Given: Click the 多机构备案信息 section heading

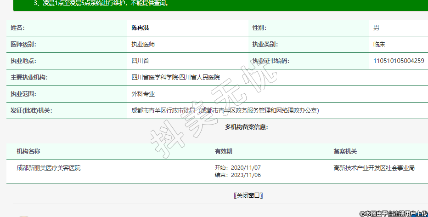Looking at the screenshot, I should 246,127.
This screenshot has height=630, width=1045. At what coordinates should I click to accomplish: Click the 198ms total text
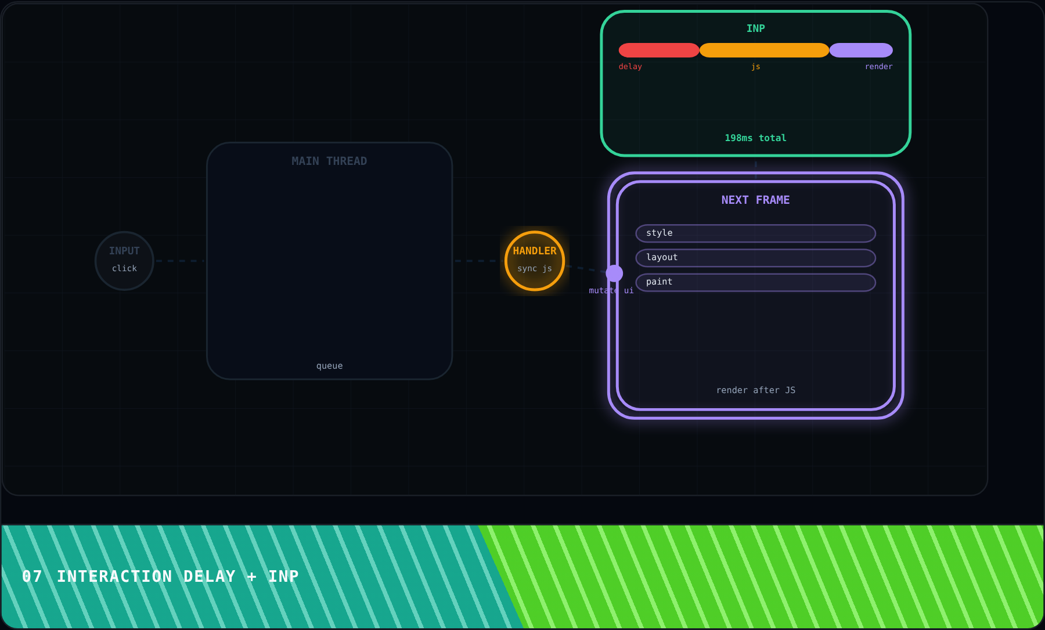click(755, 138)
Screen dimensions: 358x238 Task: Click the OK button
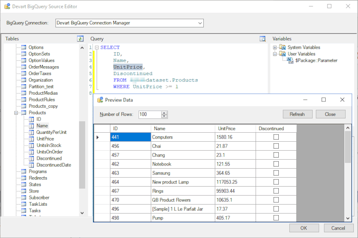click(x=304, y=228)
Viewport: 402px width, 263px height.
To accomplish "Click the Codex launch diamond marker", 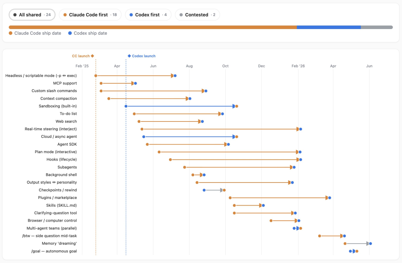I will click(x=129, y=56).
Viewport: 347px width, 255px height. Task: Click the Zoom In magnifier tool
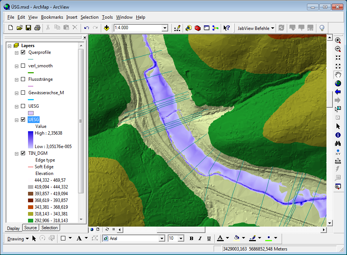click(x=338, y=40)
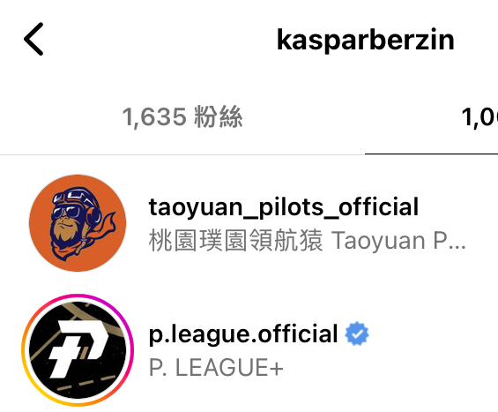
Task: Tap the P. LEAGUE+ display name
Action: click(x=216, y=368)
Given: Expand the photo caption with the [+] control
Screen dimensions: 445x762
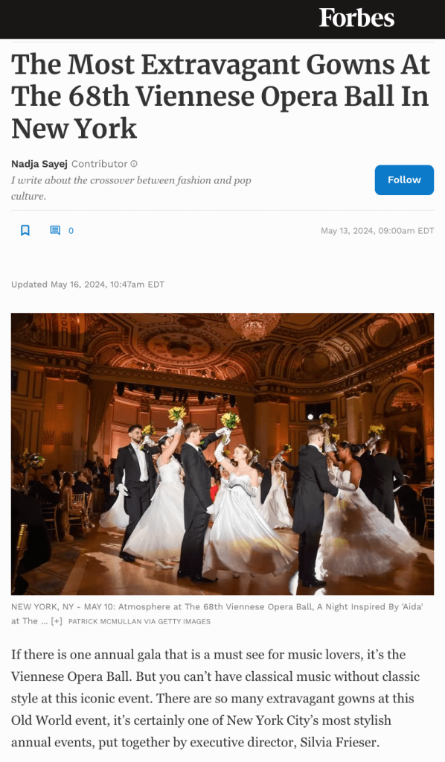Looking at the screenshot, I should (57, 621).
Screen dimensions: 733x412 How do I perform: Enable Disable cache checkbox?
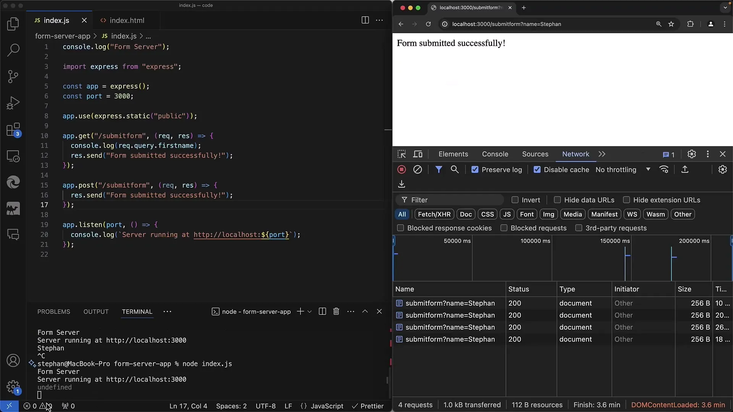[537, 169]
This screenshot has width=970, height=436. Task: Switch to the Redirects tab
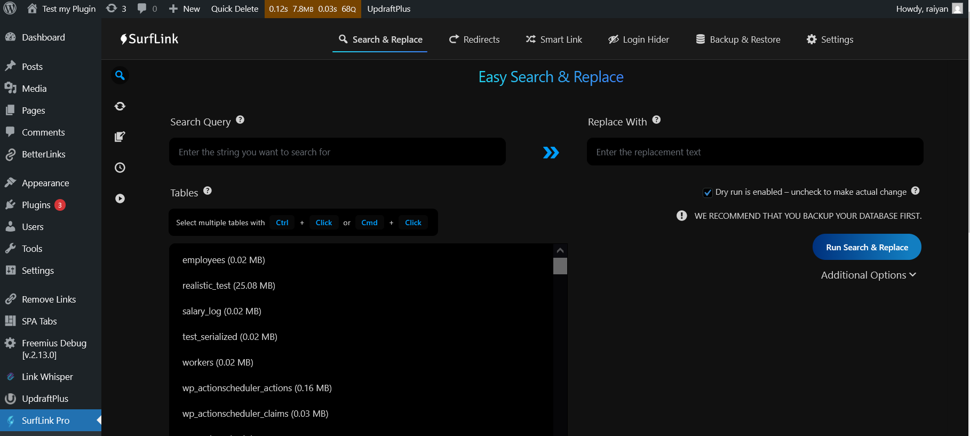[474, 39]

------------------------

Only the lines from the one containing "Screen dimensions: 445x762" through the end of the records should be copied, exactly and with both ends included; the pictures should not.

Screen dimensions: 445x762
Looking at the screenshot, I should (57, 621).
Screen dimensions: 733x412 How do I perform: Enable Disable cache checkbox?
[537, 169]
This screenshot has width=970, height=436. Task: Switch to the Redirects tab
[474, 39]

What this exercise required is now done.